By modeling the structure of DNA, we can have a better visual of hoe DNA is look like and by the time we making it, we can be much clearer about the details that we might not know by just reading. For example, when the time me and my groupmates make the DNA, I truly understand how antiparallel strand means, the pink beads that represent the phosphate should be at opposite direction.

To make the model more accurate, we can change the material that we use, maybe use other things to represent the H-bonds that we need to cut ourselves that is hard to keep them same and also when we try to link to strands together, it is easy for them to came apart, especially when it is winding.

3. When does DNA replication occur?

DNA replication occurs before cells divide, it replicates to double cell structures and their genetic information.

4. Name and describe the 3 steps involved in DNA replication. Why does the process occur differently on the “leading” and “lagging” strands?
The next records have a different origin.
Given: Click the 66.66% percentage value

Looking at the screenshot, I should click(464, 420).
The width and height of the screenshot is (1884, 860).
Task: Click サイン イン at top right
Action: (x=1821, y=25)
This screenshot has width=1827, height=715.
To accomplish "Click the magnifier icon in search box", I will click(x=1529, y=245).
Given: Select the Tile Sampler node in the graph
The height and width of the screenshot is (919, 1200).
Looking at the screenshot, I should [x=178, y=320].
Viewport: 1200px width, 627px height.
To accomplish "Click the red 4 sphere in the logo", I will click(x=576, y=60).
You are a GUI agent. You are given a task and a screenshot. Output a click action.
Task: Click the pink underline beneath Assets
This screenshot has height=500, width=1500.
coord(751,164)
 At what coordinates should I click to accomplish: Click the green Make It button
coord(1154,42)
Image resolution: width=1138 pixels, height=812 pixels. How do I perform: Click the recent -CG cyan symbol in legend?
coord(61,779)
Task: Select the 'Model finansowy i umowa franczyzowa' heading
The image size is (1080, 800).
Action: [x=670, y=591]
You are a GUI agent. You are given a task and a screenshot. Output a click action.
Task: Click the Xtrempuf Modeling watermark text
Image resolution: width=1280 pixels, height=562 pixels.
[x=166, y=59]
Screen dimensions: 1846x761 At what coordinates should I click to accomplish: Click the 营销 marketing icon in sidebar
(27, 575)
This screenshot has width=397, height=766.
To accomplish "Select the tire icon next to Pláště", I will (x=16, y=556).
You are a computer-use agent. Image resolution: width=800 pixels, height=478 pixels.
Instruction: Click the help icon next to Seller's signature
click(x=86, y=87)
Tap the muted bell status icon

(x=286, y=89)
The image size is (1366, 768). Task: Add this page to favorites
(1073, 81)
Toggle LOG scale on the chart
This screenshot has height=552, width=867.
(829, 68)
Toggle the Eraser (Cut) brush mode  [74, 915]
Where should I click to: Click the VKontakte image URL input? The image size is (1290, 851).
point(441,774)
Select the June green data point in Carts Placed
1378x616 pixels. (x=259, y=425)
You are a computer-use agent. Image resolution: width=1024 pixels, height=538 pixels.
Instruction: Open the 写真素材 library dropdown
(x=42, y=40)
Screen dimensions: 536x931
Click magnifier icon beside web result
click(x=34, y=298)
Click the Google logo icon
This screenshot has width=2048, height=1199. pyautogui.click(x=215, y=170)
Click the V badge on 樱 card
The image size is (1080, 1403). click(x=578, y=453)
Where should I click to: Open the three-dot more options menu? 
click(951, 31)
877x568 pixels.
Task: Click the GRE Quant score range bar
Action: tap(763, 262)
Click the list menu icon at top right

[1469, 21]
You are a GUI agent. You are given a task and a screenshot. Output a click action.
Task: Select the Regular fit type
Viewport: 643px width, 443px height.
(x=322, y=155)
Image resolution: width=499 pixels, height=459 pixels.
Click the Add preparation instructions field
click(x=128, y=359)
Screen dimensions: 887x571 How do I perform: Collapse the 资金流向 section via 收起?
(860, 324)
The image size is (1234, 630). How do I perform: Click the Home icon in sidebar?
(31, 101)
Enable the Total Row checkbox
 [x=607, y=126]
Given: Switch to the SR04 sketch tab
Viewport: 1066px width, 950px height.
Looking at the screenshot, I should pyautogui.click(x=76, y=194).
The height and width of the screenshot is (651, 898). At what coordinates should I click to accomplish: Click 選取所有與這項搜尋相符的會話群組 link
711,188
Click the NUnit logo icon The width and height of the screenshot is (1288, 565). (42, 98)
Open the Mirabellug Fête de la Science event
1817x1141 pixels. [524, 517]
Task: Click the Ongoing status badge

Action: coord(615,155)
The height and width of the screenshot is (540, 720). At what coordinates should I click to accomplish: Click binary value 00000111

The three steps involved in DNA replication are unwinding and unzipping, complimentary base pairing and joining. For the first step – unwinding and unzipping, the helix unwinds and unzip, H-bonds between the base pair break. It is caused by DNA helicase. Then the complimentary base pairing is involved by DNA polymerase, which is the new strand will be pairing with the leading strand to form base-pairs that sill A to T and C to G. The last step is Joining, DNA ligase glues the new strands to the leading strand that make a new DNA. Leading strand and lagging strand are different because leading strand continuous as DNA unzips, but the lagging strand is fragments form as DNA unzips DNA ligase glues fragment.

DNA helicase unzip DNA

complimentary base pairing

DNA ligase join the adjacent nucleotides

DNA replication finished (get two DNA)

5. The model today wasn’t a great fit for the process we were exploring. What did you do to model the complimentary base pairing and joining of adjacent nucleotides steps of DNA replication? In what ways was this activity well suited to showing this process? In what ways was it inaccurate?

We use different colour beads to show how the base pair is on the pipe cleaners, twist the white pipe cleaners to join them together. The model we make this time give us a feel of how DNA replicates and how enzymes works in the process, but it is more focus on the leading strand that we didn’t really look at lagging strand and shows how it works in the DNA replication.